Retinol-Containing Graft Copolymers for Delivery of Skin-Curing Agents

The new polymeric systems for delivery in cosmetology applications were prepared using self-assembling amphiphilic graft copolymers. The synthesis based on “click” chemistry reaction included grafting of azide-functionalized polyethylene glycol (PEG-N3) onto multifunctional polymethacrylates containing alkyne units. The latter ones were obtained via atom transfer radical polymerization (ATRP) of alkyne-functionalized monomers, e.g., ester of hexynoic acid and 2-hydroxyethyl methacrylate (AlHEMA) with methyl methacrylate (MMA), using bromoester-modified retinol (RETBr) as the initiator.
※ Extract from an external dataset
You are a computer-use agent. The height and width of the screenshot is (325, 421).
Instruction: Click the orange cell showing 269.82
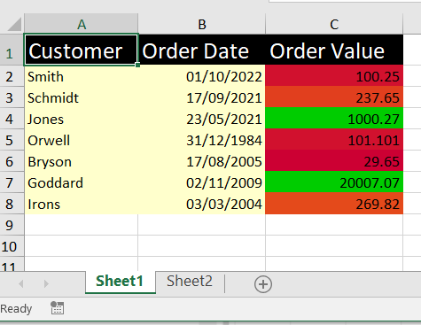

Varying the content of alkyne moieties adjusted by initial monomer ratios of AlHEMA/MMA was advantageous for the achievement of a well-defined grafting degree. The designed amphiphilic graft copolymers P((HEMA-graft-PEG)-co-MMA), showing tendency to micellization in aqueous solution at room temperature, were encapsulated with arbutin (ARB) or vitamin C (VitC) with high efficiencies (>50%). In vitro experiments carried out in the phosphate-buffered saline solution (PBS) at pH 7.4 indicated the maximum release of ARB after at least 20 min and VitC within 10 min. The fast release of the selected antioxidants and skin-lightening agents by these micellar systems is satisfactory for applications in cosmetology, where they can be used as the components of masks, creams, and wraps.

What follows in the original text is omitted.